Copy out the entries below word for word, with no changes to any line.

Stored data:
┄┄┄┄┄┄┄┄┄┄┄┄┄┄┄┄┄┄┄┄
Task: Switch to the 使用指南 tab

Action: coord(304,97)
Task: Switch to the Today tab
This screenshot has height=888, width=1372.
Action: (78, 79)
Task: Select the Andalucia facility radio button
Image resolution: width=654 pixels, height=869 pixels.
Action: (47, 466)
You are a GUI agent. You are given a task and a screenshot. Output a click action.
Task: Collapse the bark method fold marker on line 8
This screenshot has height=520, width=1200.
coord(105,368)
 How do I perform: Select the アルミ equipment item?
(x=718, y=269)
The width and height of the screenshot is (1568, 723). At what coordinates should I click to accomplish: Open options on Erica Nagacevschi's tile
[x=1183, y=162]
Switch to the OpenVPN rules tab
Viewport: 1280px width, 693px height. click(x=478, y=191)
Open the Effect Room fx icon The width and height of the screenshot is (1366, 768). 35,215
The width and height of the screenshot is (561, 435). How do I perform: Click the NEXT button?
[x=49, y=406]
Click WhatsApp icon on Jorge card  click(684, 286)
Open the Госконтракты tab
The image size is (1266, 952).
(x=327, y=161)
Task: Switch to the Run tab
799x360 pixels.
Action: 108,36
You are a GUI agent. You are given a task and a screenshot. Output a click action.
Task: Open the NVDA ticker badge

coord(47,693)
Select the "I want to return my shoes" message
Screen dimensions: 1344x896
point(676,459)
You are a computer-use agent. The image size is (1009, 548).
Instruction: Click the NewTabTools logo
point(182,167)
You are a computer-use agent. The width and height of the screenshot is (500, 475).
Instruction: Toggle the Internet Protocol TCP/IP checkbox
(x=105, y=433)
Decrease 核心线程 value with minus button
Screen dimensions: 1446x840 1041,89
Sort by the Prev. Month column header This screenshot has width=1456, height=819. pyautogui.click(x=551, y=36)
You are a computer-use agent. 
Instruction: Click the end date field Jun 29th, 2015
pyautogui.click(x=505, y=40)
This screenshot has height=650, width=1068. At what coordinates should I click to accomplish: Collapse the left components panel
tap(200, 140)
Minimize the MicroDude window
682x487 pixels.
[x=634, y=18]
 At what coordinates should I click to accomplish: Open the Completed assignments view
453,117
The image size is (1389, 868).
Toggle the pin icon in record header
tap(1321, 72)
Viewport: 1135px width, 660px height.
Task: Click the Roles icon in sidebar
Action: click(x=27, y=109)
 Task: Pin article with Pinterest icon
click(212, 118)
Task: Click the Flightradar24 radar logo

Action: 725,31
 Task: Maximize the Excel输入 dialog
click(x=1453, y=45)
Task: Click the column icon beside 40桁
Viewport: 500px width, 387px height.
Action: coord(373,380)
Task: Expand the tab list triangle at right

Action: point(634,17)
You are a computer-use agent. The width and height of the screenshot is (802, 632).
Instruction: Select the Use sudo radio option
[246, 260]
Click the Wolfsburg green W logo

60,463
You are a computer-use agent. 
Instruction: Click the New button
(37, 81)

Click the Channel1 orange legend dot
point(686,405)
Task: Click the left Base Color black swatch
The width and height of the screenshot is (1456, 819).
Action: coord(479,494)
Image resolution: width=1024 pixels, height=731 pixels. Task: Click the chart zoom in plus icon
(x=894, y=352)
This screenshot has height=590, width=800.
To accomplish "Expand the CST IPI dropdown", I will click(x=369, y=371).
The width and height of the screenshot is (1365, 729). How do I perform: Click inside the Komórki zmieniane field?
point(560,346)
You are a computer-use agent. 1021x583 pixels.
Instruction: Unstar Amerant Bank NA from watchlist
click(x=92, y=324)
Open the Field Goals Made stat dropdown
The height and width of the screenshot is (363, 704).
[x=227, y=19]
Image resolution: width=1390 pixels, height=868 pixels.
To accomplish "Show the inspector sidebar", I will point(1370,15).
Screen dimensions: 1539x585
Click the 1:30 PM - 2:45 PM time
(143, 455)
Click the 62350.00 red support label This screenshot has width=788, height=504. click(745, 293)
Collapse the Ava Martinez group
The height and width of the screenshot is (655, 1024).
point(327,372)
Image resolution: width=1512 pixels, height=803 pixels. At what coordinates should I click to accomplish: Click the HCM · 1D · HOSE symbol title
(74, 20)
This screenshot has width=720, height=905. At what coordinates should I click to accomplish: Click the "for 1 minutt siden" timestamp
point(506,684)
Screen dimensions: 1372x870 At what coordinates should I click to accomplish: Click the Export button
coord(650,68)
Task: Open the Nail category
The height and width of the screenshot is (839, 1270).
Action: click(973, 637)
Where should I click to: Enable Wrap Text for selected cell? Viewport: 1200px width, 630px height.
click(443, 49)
┄┄┄┄┄┄┄┄┄┄┄┄┄┄┄┄┄┄┄┄
_REPLY:_
Task: Switch to the 使用指南 tab

Action: coord(304,97)
Task: Switch to the Today tab
This screenshot has height=888, width=1372.
Action: (78, 79)
Task: Select the Andalucia facility radio button
Image resolution: width=654 pixels, height=869 pixels.
Action: (47, 466)
You are a GUI agent. You are given a task and a screenshot. Output a click action.
Task: Collapse the bark method fold marker on line 8
This screenshot has height=520, width=1200.
coord(105,368)
 How do I perform: Select the アルミ equipment item?
(x=718, y=269)
The width and height of the screenshot is (1568, 723). At what coordinates should I click to accomplish: Open options on Erica Nagacevschi's tile
[x=1183, y=162]
Switch to the OpenVPN rules tab
Viewport: 1280px width, 693px height. click(x=478, y=191)
Open the Effect Room fx icon The width and height of the screenshot is (1366, 768). 35,215
The width and height of the screenshot is (561, 435). How do I perform: Click the NEXT button?
[x=49, y=406]
Click WhatsApp icon on Jorge card  click(684, 286)
Open the Госконтракты tab
The image size is (1266, 952).
(x=327, y=161)
Task: Switch to the Run tab
799x360 pixels.
Action: 108,36
You are a GUI agent. You are given a task and a screenshot. Output a click action.
Task: Open the NVDA ticker badge

coord(47,693)
Select the "I want to return my shoes" message
Screen dimensions: 1344x896
point(676,459)
You are a computer-use agent. The image size is (1009, 548).
Instruction: Click the NewTabTools logo
point(182,167)
You are a computer-use agent. The width and height of the screenshot is (500, 475).
Instruction: Toggle the Internet Protocol TCP/IP checkbox
(x=105, y=433)
Decrease 核心线程 value with minus button
Screen dimensions: 1446x840 1041,89
Sort by the Prev. Month column header This screenshot has width=1456, height=819. pyautogui.click(x=551, y=36)
You are a computer-use agent. 
Instruction: Click the end date field Jun 29th, 2015
pyautogui.click(x=505, y=40)
This screenshot has height=650, width=1068. At what coordinates should I click to accomplish: Collapse the left components panel
tap(200, 140)
Minimize the MicroDude window
682x487 pixels.
[x=634, y=18]
 At what coordinates should I click to accomplish: Open the Completed assignments view
453,117
The image size is (1389, 868).
Toggle the pin icon in record header
tap(1321, 72)
Viewport: 1135px width, 660px height.
Task: Click the Roles icon in sidebar
Action: click(x=27, y=109)
 Task: Pin article with Pinterest icon
click(212, 118)
Task: Click the Flightradar24 radar logo

Action: 725,31
 Task: Maximize the Excel输入 dialog
click(x=1453, y=45)
Task: Click the column icon beside 40桁
Viewport: 500px width, 387px height.
Action: coord(373,380)
Task: Expand the tab list triangle at right

Action: point(634,17)
You are a computer-use agent. The width and height of the screenshot is (802, 632).
Instruction: Select the Use sudo radio option
[246, 260]
Click the Wolfsburg green W logo

60,463
You are a computer-use agent. 
Instruction: Click the New button
(37, 81)

Click the Channel1 orange legend dot
point(686,405)
Task: Click the left Base Color black swatch
The width and height of the screenshot is (1456, 819).
Action: coord(479,494)
Image resolution: width=1024 pixels, height=731 pixels. Task: Click the chart zoom in plus icon
(x=894, y=352)
This screenshot has height=590, width=800.
To accomplish "Expand the CST IPI dropdown", I will click(x=369, y=371).
The width and height of the screenshot is (1365, 729). How do I perform: Click inside the Komórki zmieniane field?
point(560,346)
You are a computer-use agent. 1021x583 pixels.
Instruction: Unstar Amerant Bank NA from watchlist
click(x=92, y=324)
Open the Field Goals Made stat dropdown
The height and width of the screenshot is (363, 704).
[x=227, y=19]
Image resolution: width=1390 pixels, height=868 pixels.
To accomplish "Show the inspector sidebar", I will point(1370,15).
Screen dimensions: 1539x585
Click the 1:30 PM - 2:45 PM time
(143, 455)
Click the 62350.00 red support label This screenshot has width=788, height=504. click(745, 293)
Collapse the Ava Martinez group
The height and width of the screenshot is (655, 1024).
point(327,372)
Image resolution: width=1512 pixels, height=803 pixels. At what coordinates should I click to accomplish: Click the HCM · 1D · HOSE symbol title
(74, 20)
This screenshot has width=720, height=905. At what coordinates should I click to accomplish: Click the "for 1 minutt siden" timestamp
point(506,684)
Screen dimensions: 1372x870 At what coordinates should I click to accomplish: Click the Export button
coord(650,68)
Task: Open the Nail category
The height and width of the screenshot is (839, 1270).
Action: click(973, 637)
Where should I click to: Enable Wrap Text for selected cell? Viewport: 1200px width, 630px height.
click(443, 49)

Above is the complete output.